◆ Article
:::

Introducing ML package of PySpark

Predict chances of infant survival with ML

Load the data

First, we load the data.



In [ ]:

    
import pyspark.sql.types as typ

labels = [
    ('INFANT_ALIVE_AT_REPORT', typ.IntegerType()),
    ('BIRTH_PLACE', typ.StringType()),
    ('MOTHER_AGE_YEARS', typ.IntegerType()),
    ('FATHER_COMBINED_AGE', typ.IntegerType()),
    ('CIG_BEFORE', typ.IntegerType()),
    ('CIG_1_TRI', typ.IntegerType()),
    ('CIG_2_TRI', typ.IntegerType()),
    ('CIG_3_TRI', typ.IntegerType()),
    ('MOTHER_HEIGHT_IN', typ.IntegerType()),
    ('MOTHER_PRE_WEIGHT', typ.IntegerType()),
    ('MOTHER_DELIVERY_WEIGHT', typ.IntegerType()),
    ('MOTHER_WEIGHT_GAIN', typ.IntegerType()),
    ('DIABETES_PRE', typ.IntegerType()),
    ('DIABETES_GEST', typ.IntegerType()),
    ('HYP_TENS_PRE', typ.IntegerType()),
    ('HYP_TENS_GEST', typ.IntegerType()),
    ('PREV_BIRTH_PRETERM', typ.IntegerType())
]

schema = typ.StructType([
    typ.StructField(e[0], e[1], False) for e in labels
])

births = spark.read.csv('births_transformed.csv.gz', 
                        header=True, 
                        schema=schema)

Create transformers



In [ ]:

    
import pyspark.ml.feature as ft

births = births \
    .withColumn(       'BIRTH_PLACE_INT', 
                births['BIRTH_PLACE'] \
                    .cast(typ.IntegerType()))

Having done this, we can now create our first Transformer.



In [ ]:

    
encoder = ft.OneHotEncoder(
    inputCol='BIRTH_PLACE_INT', 
    outputCol='BIRTH_PLACE_VEC')

Let's now create a single column with all the features collated together.



In [ ]:

    
featuresCreator = ft.VectorAssembler(
    inputCols=[
        col[0] 
        for col 
        in labels[2:]] + \
    [encoder.getOutputCol()], 
    outputCol='features'
)

Create an estimator

In this example we will (once again) us the Logistic Regression model.

:::

◆ Data provided
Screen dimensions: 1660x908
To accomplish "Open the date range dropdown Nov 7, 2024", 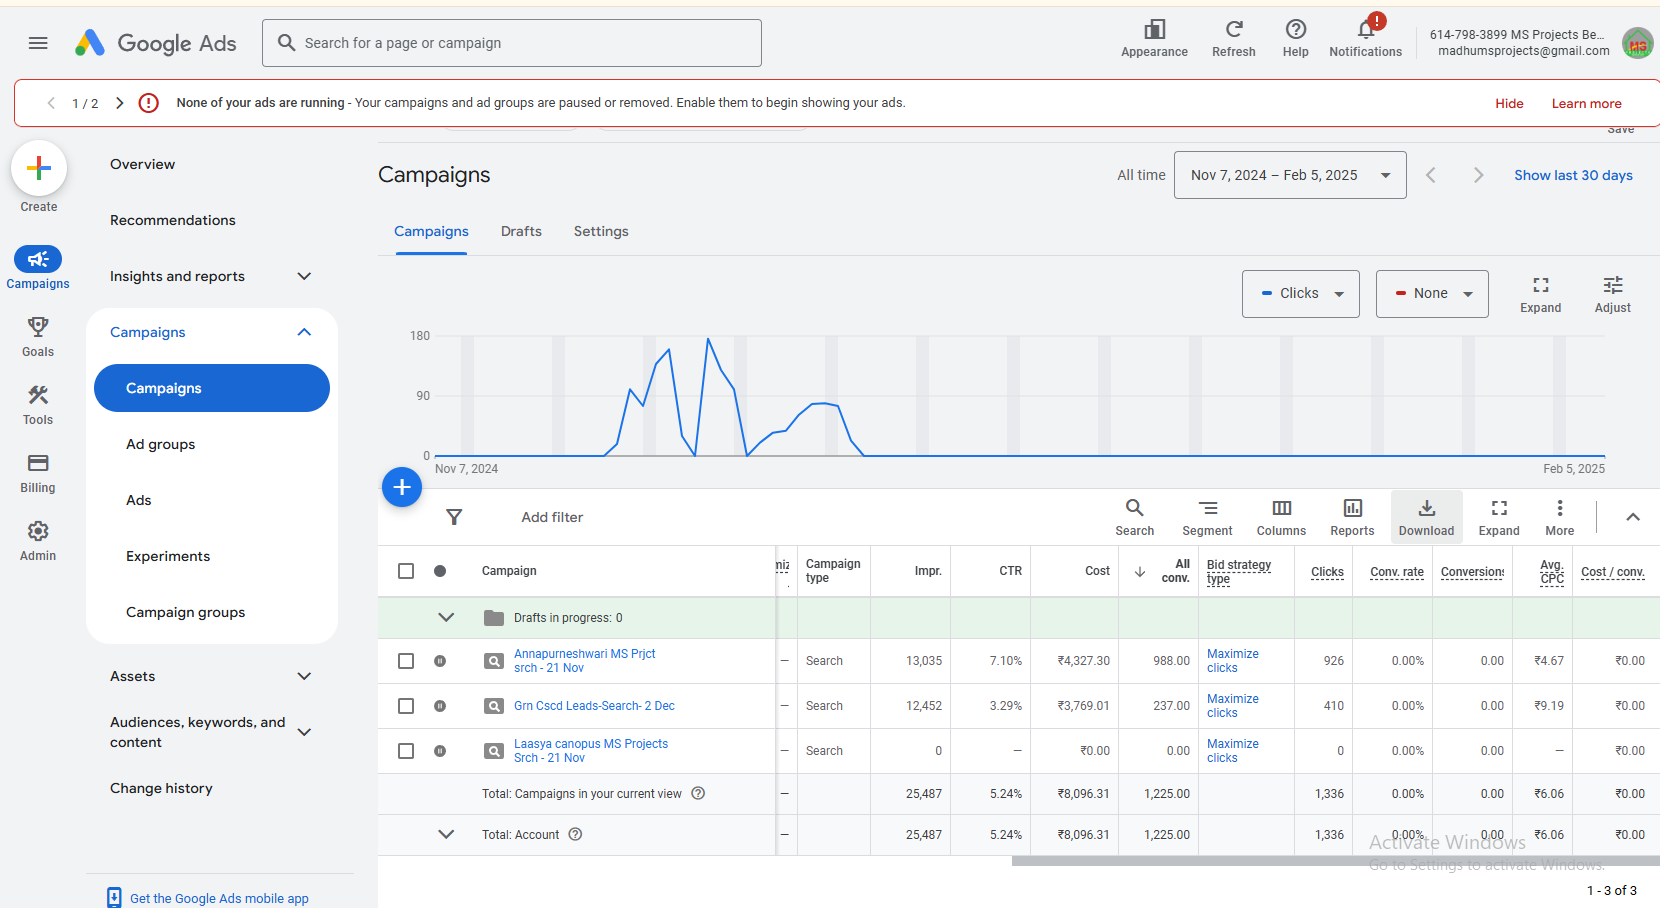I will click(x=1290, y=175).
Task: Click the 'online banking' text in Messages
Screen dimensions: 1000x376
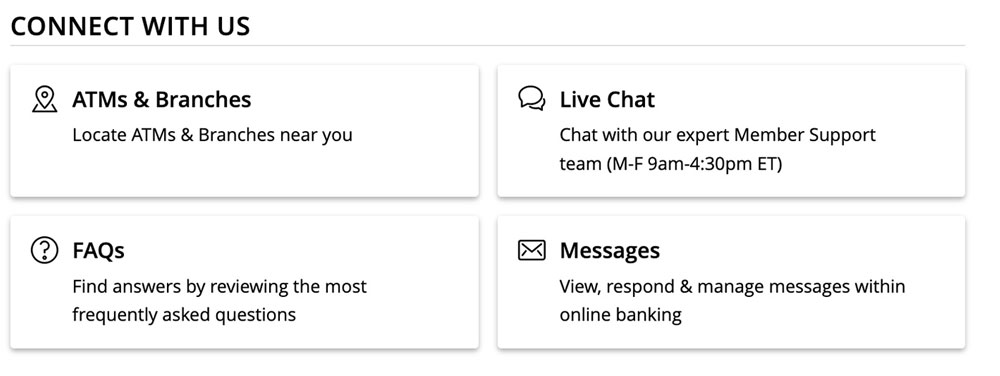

:::

◆ To-do list
a) In the PySpark tutorial, which column names in the `labels` list begin with `MOTHER_`?
b) Answer these questions about the PySpark tutorial:
(i) Which file does `spark.read.csv` load?
(ii) What output column does the `OneHotEncoder` produce?
(iii) Which model does the tutorial say it will use as the estimator?
c) Write the next part of the PySpark tutorial, starting after its final sentence about the Logistic Regression model.
Nothing in the listing is needed here.

◆ Written responses
a) MOTHER_AGE_YEARS, MOTHER_HEIGHT_IN, MOTHER_PRE_WEIGHT, MOTHER_DELIVERY_WEIGHT, MOTHER_WEIGHT_GAIN

b)
(i) births_transformed.csv.gz
(ii) BIRTH_PLACE_VEC
(iii) The Logistic Regression model

c)
In [ ]:

    
import pyspark.ml.classification as cl

Once loaded, let's create the model.



In [ ]:

    
logistic = cl.LogisticRegression(
    maxIter=10, 
    regParam=0.01, 
    labelCol='INFANT_ALIVE_AT_REPORT')

Create a pipeline

All that is left now is to creat a Pipeline and fit the model. First, let's load the Pipeline from the package.



In [ ]:

    
from pyspark.ml import Pipeline

pipeline = Pipeline(stages=[
        encoder, 
        featuresCreator, 
        logistic
    ])

Fit the model

Conventiently, DataFrame API has the .randomSplit(...) method.



In [ ]:

    
births_train, births_test = births \
    .randomSplit([0.7, 0.3], seed=666)

Now run our pipeline and estimate our model.



In [ ]:

    
model = pipeline.fit(births_train)
test_model = model.transform(births_test)

Here's what the test_model looks like.



In [ ]:

    
test_model.take(1)

Model performance

Obviously, we would like to now test how well our model did.



In [ ]:

    
import pyspark.ml.evaluation as ev

evaluator = ev.BinaryClassificationEvaluator(
    rawPredictionCol='probability', 
    labelCol='INFANT_ALIVE_AT_REPORT')

print(evaluator.evaluate(test_model, 
     {evaluator.metricName: 'areaUnderROC'}))
print(evaluator.evaluate(test_model, {evaluator.metricName: 'areaUnderPR'}))

Saving the model

PySpark allows you to save the Pipeline definition for later use.



In [ ]:

    
pipelinePath = './infant_oneHotEncoder_Logistic_Pipeline'
pipeline.write().overwrite().save(pipelinePath)

So, you can load it up later and use straight away to .fit(...) and predict.



In [ ]:

    
loadedPipeline = Pipeline.load(pipelinePath)
loadedPipeline \
    .fit(births_train)\
    .transform(births_test)\
    .take(1)

You can also save the whole model



In [ ]:

    
from pyspark.ml import PipelineModel

modelPath = './infant_oneHotEncoder_Logistic_PipelineModel'
model.write().overwrite().save(modelPath)

loadedPipelineModel = PipelineModel.load(modelPath)
test_loadedModel = loadedPipelineModel.transform(births_test)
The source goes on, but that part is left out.